The meal shown here is one I made last spring and I thought it would be interesting to show the original and suggest some slight alterations that would better conform to a low carb way of eating.
On the menu:
Pork Tenderloin with Apricot-Mustard glaze. (You'll need S&P and fresh thyme)
**I'm sure we had a salad or something** (rolls eyes and whistles)
Puff Pastry with Creme Patissierie, fresh strawberries and drizzle of dark chocolate
I'll try to be as authentically chronological as I can be with the exception of the dessert, which well, let's face it-- isn't in my life in that form, but it's still pretty and you might like to make it, n'est ce pas?
Make rice. I use(d) Jasmine rice in this. Toast some almonds on a sheet tray in the oven at 250 until you can start to smell them and they turn golden. Set them aside. Other ingredients included chopped onions, garlic, and shallots but the photos were so blurry, even I could see they were blurry, that's pretty bad. But the main star on this stage is.... our fun guy friend Mr. Mushroom.

(Raw records)
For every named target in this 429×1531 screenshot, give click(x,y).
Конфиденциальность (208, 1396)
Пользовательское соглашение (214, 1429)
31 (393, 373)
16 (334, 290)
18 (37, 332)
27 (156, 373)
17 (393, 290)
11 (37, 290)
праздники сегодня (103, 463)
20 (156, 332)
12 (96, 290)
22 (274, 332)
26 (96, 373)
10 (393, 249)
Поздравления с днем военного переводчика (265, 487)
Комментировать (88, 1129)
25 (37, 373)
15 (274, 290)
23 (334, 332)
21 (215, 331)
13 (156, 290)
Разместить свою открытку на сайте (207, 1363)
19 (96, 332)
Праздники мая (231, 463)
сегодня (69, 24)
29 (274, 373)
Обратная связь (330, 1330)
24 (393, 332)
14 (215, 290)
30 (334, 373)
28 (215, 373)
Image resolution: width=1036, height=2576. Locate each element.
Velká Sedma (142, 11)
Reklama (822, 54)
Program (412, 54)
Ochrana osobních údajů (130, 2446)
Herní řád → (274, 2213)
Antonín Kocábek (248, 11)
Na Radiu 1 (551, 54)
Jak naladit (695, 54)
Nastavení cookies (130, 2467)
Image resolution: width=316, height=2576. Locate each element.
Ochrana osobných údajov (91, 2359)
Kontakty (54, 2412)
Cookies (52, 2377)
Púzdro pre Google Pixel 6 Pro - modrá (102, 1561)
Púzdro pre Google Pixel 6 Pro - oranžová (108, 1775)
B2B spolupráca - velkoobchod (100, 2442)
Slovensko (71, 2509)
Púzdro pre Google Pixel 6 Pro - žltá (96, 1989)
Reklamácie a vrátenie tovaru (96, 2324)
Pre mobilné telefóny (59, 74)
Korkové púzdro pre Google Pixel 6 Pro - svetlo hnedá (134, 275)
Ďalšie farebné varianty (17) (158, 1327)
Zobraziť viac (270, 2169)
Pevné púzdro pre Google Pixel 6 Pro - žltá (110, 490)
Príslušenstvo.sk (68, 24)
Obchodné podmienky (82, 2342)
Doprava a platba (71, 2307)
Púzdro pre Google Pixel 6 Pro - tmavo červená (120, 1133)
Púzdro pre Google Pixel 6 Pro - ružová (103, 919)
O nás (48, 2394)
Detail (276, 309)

> [SET OF TASKS]:
**a.** Repeat word for word the part of the recipe post that opens with the words containing "Puff Pastry with" and closes with "friend Mr. Mushroom.".
**b.** In the recipe post, why does the writer show the meal from last spring?
The rows have no connection to the recipe post.

> [SOLUTIONS BY TASK]:
**a.**
Puff Pastry with Creme Patissierie, fresh strawberries and drizzle of dark chocolate
I'll try to be as authentically chronological as I can be with the exception of the dessert, which well, let's face it-- isn't in my life in that form, but it's still pretty and you might like to make it, n'est ce pas?
Make rice. I use(d) Jasmine rice in this. Toast some almonds on a sheet tray in the oven at 250 until you can start to smell them and they turn golden. Set them aside. Other ingredients included chopped onions, garlic, and shallots but the photos were so blurry, even I could see they were blurry, that's pretty bad. But the main star on this stage is.... our fun guy friend Mr. Mushroom.

**b.** The writer shows the original meal in order to suggest some slight changes that would make it fit better with a low carb way of eating.